Bug #1510327 “GBP: Deleting groups leads to subnet-delete in inf...” : Bugs : Group Based Policy

Revision history for this message

Sumit Naiksatam (snaiksat) wrote on 2015-10-27:

#1

Can you give a little more information on the steps that led you to this? Did you delete multiple PTGs concurrently? Were you using the CLI or UI?

Changed in group-based-policy:
status:	New → Incomplete

Revision history for this message

vks1 (vikash-kumar) wrote on 2015-10-27:

#2

This happening on every group-delete. In side effect of this the subnet 'a4619bfb-aa80-4850-af02-54f47a7b1b8e' for which the error message is coming, doesn't get deleted any time.

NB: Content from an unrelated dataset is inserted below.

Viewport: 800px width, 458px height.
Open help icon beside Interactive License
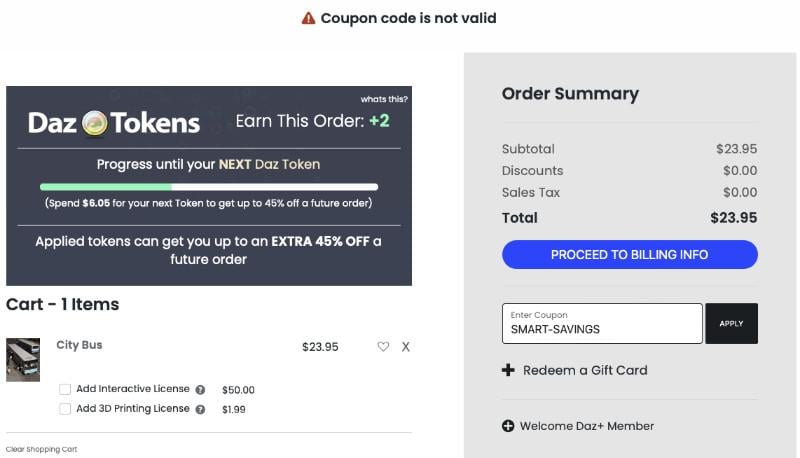coord(200,390)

2015-10-27 16:12:10.060 6825 INFO neutron.plugins.ml2.plugin [-] Subnet a4619bfb-aa80-4850-af02-54f47a7b1b8e was deleted concurrently

Mandeep Dhami (dhami) on 2015-10-28

Changed in group-based-policy:
importance:	Undecided → Critical
assignee:	nobody → Sumit Naiksatam (snaiksat)

Sumit Naiksatam (snaiksat) on 2015-10-28

Changed in group-based-policy:
assignee:	Sumit Naiksatam (snaiksat) → Robert Kukura (rkukura)
milestone:	none → liberty-1

Revision history for this message

Sumit Naiksatam (snaiksat) wrote on 2015-10-28:

#3

This is still not enough information to triage this issue. We don't see this issue in the gate. Can you please provide the stack trace? Also, are you saying that this is happening on every PTG delete?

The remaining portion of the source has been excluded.